Frameworks, continuações e Factor
March 26th, 2005
São duas palavras que estão na moda. Mas primeiro: Qual a diferença entre “Framework” e “Biblioteca”?
Biblioteca é algo mais genérico. Você desenvolve o seu programa e pode utilizar partes de diversas bibliotecas. Já um Framework é uma aplicação incompleta. O que você faz é basicamente “preencher” os buracos para gerar o todo.
Continuações possui uma certa semelhança com um Framework. Você desenvove a sua aplicação e, algumas partes são preenchidas pelo usuário para dar prosseguimento no programa. Recentemente indiquei um material sobre continuações escrito pelo Phil Windleys em Scheme.
Ontem saiu um material sobre o assunto só que em Ruby, escrito pelo Mikael Brockman.
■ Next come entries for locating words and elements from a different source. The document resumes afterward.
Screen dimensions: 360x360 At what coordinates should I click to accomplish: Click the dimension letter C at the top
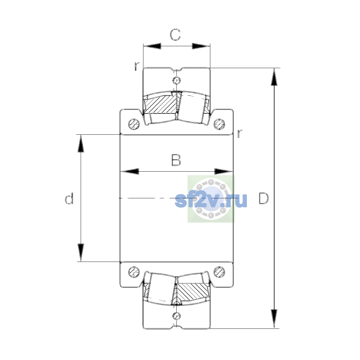(175, 35)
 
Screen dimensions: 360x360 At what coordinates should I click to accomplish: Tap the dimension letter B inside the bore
(176, 160)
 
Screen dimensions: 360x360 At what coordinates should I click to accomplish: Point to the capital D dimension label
(264, 198)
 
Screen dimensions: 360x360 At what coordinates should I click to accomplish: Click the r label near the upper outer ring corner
(137, 66)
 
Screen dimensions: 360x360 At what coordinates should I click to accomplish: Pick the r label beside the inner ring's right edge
(239, 134)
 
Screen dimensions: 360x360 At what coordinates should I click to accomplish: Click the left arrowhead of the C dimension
(152, 46)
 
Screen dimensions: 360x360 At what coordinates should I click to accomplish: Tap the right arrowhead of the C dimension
(201, 46)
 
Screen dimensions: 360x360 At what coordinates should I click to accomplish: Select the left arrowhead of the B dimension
(130, 171)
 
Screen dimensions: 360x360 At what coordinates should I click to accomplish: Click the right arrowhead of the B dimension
(224, 171)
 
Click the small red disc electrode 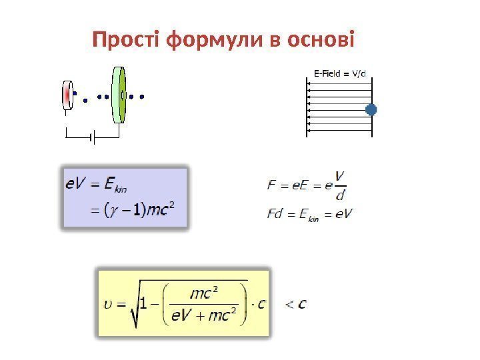pos(67,96)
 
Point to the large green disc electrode pos(119,95)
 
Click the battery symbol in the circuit pos(93,138)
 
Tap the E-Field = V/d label pos(340,72)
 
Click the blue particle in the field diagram pos(371,109)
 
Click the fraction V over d pos(341,185)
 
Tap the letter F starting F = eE pos(271,185)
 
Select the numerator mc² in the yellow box pos(205,293)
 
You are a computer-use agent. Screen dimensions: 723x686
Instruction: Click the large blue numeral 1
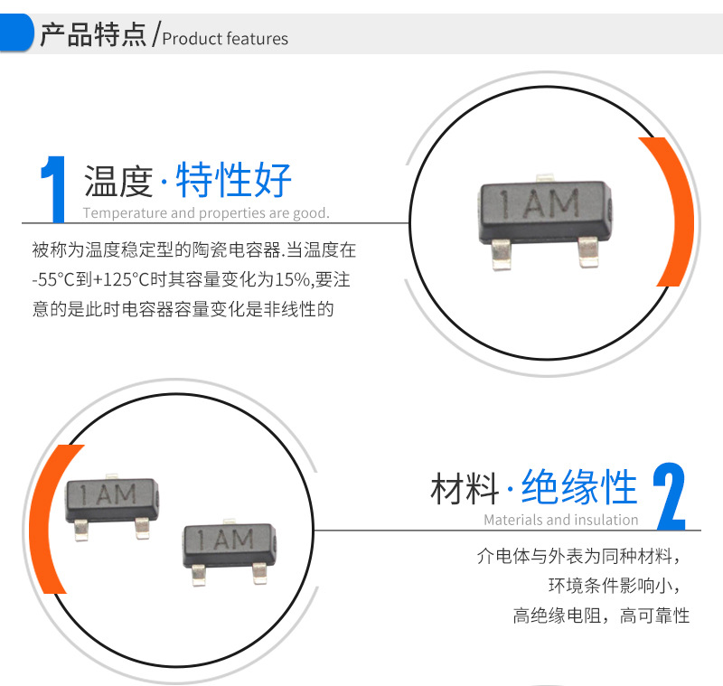(x=54, y=189)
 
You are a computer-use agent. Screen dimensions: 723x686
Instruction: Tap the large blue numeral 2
(x=670, y=496)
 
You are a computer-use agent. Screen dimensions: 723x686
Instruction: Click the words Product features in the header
(x=225, y=39)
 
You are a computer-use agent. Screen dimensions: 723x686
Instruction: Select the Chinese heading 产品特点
(x=93, y=34)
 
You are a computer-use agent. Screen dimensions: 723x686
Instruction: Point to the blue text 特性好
(x=233, y=180)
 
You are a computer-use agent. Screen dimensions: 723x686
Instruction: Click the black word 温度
(x=118, y=181)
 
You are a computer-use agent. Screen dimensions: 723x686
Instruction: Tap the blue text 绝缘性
(x=579, y=487)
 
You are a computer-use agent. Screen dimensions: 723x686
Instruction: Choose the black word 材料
(x=465, y=488)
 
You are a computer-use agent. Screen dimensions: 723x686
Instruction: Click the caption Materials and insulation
(x=561, y=520)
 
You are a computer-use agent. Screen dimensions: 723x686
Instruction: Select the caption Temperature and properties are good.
(x=206, y=213)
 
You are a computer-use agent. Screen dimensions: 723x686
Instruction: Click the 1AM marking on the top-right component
(x=540, y=203)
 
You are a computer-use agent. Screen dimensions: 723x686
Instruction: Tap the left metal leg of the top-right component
(x=502, y=254)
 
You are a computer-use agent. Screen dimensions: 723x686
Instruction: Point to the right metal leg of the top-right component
(x=588, y=252)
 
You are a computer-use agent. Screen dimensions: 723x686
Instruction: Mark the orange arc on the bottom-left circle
(x=46, y=519)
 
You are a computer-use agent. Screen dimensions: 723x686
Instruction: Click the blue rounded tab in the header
(x=16, y=33)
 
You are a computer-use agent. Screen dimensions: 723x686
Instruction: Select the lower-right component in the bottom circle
(x=230, y=551)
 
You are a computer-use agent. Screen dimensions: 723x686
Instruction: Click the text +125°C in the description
(x=121, y=279)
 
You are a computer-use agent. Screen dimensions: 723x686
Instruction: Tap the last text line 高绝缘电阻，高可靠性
(x=601, y=616)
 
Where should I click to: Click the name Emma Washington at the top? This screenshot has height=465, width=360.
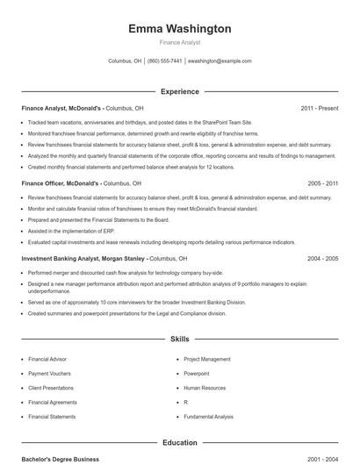pyautogui.click(x=180, y=29)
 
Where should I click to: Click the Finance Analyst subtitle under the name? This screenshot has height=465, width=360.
pyautogui.click(x=180, y=42)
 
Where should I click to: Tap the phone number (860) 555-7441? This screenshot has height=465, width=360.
pyautogui.click(x=165, y=61)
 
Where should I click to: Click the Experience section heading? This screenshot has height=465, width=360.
pyautogui.click(x=180, y=91)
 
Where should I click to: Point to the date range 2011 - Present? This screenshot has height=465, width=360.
pyautogui.click(x=320, y=108)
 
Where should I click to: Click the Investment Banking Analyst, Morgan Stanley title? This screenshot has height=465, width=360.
pyautogui.click(x=84, y=259)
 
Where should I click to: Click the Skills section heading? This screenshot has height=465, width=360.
pyautogui.click(x=180, y=338)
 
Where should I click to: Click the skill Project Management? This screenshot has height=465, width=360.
pyautogui.click(x=207, y=359)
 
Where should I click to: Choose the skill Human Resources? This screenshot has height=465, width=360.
pyautogui.click(x=204, y=388)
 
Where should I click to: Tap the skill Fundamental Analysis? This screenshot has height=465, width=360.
pyautogui.click(x=208, y=417)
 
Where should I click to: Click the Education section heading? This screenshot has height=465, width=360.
pyautogui.click(x=180, y=443)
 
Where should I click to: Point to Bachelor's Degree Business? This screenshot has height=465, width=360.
pyautogui.click(x=61, y=459)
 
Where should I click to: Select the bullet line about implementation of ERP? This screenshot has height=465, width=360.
pyautogui.click(x=70, y=231)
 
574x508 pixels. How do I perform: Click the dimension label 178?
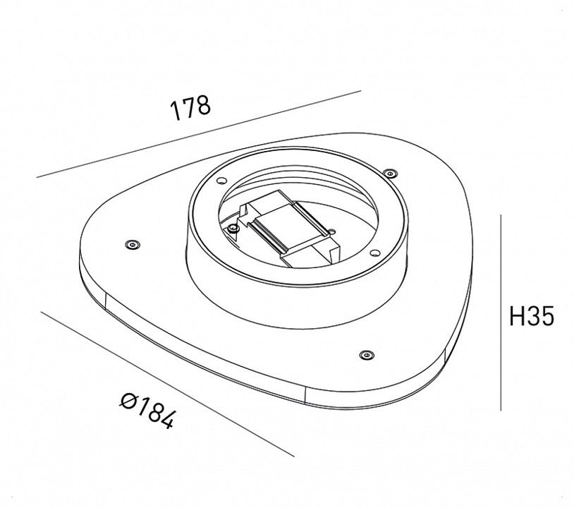pyautogui.click(x=190, y=107)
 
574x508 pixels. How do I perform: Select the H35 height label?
pyautogui.click(x=532, y=317)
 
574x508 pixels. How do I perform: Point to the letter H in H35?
pyautogui.click(x=517, y=317)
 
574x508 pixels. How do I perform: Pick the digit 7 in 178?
pyautogui.click(x=189, y=107)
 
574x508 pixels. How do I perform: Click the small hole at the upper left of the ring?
pyautogui.click(x=221, y=179)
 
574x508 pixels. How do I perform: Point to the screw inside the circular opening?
pyautogui.click(x=233, y=227)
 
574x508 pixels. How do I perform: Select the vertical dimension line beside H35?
pyautogui.click(x=501, y=310)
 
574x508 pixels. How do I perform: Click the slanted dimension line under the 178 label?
pyautogui.click(x=197, y=134)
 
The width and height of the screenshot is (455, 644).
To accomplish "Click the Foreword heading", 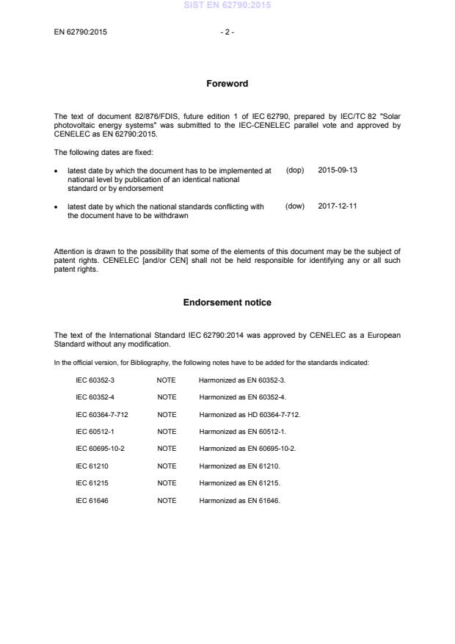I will click(x=228, y=84).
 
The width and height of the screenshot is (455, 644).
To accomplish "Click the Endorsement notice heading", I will click(x=227, y=303).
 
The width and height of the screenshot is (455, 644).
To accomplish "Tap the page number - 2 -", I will click(x=228, y=32).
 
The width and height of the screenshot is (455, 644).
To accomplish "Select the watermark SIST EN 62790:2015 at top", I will click(x=228, y=5).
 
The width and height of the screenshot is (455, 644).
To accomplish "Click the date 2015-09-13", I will click(x=338, y=170).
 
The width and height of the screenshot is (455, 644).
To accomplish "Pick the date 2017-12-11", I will click(x=338, y=206).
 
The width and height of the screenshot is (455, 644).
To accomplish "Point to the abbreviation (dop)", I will click(x=294, y=170).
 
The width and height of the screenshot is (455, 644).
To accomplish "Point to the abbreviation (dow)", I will click(x=294, y=206).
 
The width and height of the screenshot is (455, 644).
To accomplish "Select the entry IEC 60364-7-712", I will click(x=102, y=414).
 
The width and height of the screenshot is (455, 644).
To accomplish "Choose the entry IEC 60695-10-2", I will click(x=101, y=448).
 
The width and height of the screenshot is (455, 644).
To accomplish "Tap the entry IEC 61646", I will click(x=92, y=500).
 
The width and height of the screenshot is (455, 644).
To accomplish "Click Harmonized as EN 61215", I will click(x=240, y=483).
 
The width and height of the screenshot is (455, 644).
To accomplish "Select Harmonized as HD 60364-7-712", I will click(x=250, y=414).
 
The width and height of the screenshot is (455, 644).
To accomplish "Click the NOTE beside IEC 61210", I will click(x=167, y=466).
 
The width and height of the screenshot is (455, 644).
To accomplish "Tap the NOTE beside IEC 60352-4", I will click(x=167, y=397).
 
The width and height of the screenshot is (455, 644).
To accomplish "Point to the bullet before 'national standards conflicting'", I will click(x=57, y=207).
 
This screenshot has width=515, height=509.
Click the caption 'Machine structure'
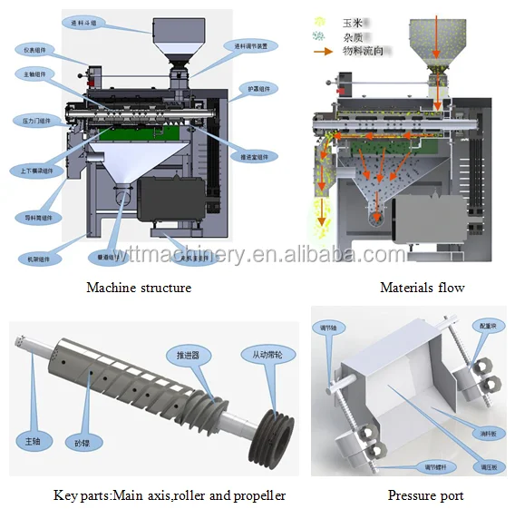pos(138,288)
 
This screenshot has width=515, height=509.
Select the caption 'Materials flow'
pos(422,288)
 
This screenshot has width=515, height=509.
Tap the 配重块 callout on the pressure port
pos(488,325)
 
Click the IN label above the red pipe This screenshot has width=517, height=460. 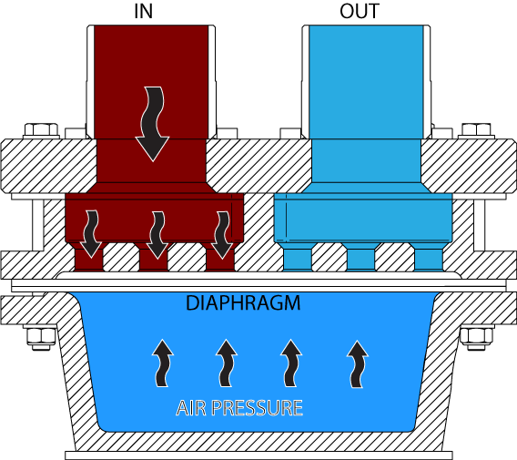tap(144, 11)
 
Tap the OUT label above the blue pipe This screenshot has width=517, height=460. tap(360, 11)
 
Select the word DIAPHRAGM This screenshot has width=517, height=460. tap(243, 303)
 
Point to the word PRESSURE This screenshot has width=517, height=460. tap(258, 408)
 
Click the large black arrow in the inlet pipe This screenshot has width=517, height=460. tap(153, 124)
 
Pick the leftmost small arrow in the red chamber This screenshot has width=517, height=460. tap(91, 233)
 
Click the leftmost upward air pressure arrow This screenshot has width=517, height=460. tap(162, 363)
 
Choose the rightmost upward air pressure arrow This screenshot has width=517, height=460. tap(357, 364)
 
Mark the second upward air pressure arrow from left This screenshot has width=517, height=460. tap(226, 363)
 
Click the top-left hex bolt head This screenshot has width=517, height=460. tap(41, 130)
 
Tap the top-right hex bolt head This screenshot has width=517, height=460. tap(476, 130)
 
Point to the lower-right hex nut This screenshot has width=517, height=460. tap(476, 337)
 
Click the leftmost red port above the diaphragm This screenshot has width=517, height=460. tap(89, 260)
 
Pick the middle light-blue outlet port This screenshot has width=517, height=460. tap(360, 260)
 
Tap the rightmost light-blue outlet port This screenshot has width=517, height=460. tap(429, 260)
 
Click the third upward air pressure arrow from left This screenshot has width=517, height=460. tap(291, 363)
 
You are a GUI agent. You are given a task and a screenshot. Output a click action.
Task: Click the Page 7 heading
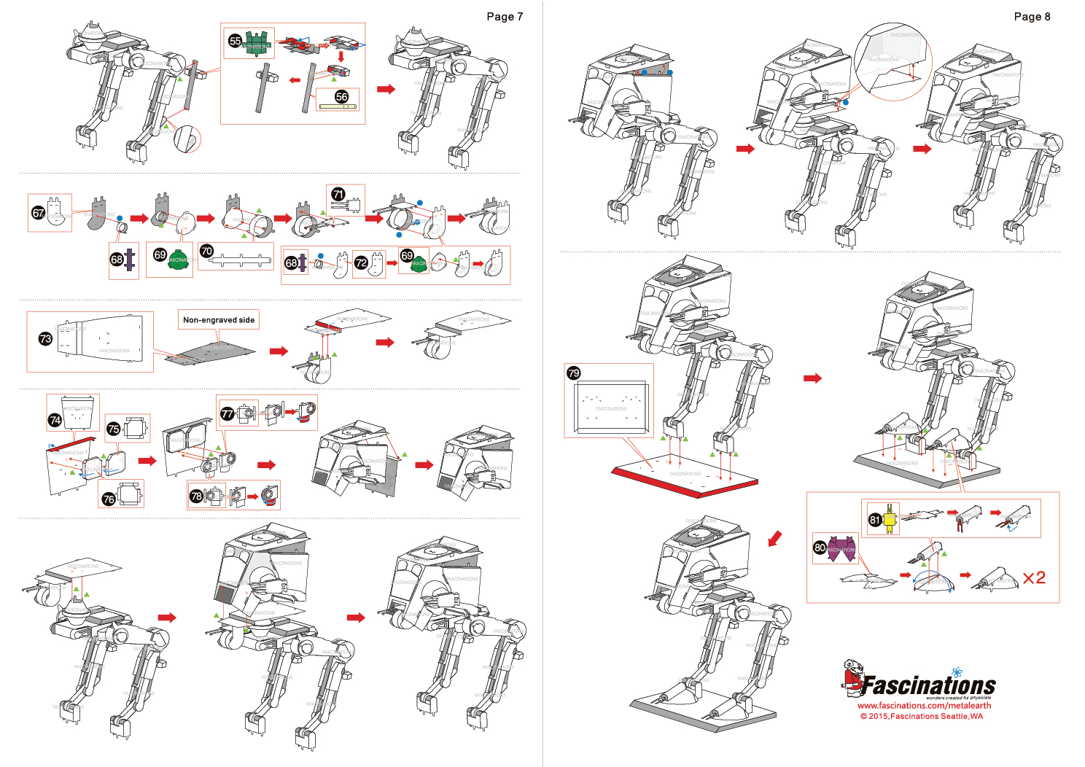click(505, 17)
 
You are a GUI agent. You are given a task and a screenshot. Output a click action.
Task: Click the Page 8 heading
click(1032, 17)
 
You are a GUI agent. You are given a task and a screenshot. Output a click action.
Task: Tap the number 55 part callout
click(235, 41)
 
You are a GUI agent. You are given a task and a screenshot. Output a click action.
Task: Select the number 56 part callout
click(341, 97)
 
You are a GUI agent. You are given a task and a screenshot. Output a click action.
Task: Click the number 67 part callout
click(38, 213)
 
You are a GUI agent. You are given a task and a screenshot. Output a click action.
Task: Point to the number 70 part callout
click(206, 251)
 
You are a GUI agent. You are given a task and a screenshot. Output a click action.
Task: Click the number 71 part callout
click(338, 194)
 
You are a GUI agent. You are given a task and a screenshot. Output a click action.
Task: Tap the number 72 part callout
click(361, 262)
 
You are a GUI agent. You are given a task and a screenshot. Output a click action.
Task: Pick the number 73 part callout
click(45, 339)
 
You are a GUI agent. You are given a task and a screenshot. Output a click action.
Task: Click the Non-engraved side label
click(219, 319)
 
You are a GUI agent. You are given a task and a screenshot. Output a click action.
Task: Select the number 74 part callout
click(55, 420)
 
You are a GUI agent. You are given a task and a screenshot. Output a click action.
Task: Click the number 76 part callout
click(109, 499)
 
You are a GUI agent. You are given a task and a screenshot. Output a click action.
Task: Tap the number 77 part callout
click(228, 414)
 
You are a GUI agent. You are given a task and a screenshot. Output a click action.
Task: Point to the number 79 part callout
click(574, 373)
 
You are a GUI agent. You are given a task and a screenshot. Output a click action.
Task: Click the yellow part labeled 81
click(890, 518)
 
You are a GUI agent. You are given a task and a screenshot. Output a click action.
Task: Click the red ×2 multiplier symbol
click(1034, 578)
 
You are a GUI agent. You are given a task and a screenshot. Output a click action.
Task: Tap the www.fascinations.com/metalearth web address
click(924, 705)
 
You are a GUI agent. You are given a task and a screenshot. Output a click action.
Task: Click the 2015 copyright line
click(921, 716)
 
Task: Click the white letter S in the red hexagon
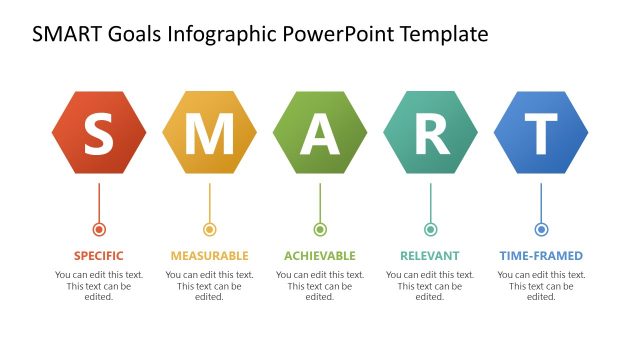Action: coord(98,134)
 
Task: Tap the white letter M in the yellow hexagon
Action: coord(209,134)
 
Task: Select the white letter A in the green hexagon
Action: coord(320,134)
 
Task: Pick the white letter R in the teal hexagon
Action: coord(431,134)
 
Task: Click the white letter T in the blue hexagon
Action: coord(541,134)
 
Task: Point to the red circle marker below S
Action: coord(98,229)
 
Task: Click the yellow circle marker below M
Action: coord(209,229)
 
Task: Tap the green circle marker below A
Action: coord(320,229)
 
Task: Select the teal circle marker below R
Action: coord(431,229)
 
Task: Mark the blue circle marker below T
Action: coord(541,229)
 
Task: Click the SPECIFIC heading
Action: coord(98,256)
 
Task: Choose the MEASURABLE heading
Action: coord(209,256)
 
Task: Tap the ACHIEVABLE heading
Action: coord(320,256)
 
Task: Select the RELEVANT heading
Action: coord(430,256)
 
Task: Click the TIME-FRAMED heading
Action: coord(541,256)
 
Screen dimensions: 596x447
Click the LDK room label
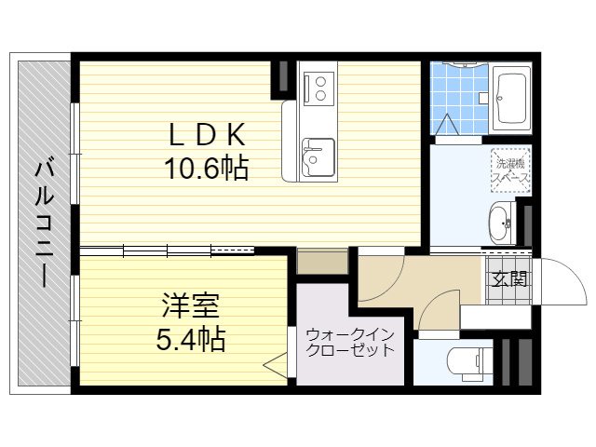(207, 136)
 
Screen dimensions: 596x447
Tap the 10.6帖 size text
(207, 168)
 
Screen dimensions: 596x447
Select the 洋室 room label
(190, 305)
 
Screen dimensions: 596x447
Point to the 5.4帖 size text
(191, 338)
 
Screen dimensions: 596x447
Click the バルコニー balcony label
(44, 224)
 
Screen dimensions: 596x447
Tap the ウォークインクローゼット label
(350, 343)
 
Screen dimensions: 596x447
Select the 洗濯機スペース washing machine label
(510, 171)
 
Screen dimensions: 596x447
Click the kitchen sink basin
(318, 156)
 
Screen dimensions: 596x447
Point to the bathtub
(510, 99)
O primeiro mostra a simplicidade de utilizar Scheme para passar um programa do console para a web. O segundo mostra continuações em Ruby. Para converter o programa para web usando continuações, talvez o mais indicado seja utilizar um Framework para tal (Borges, Wee, não sei de outro nem da robustez dos dois :-) ). O que é melhor não vem ao caso no momento. Pode ser que apenas dependa do momento.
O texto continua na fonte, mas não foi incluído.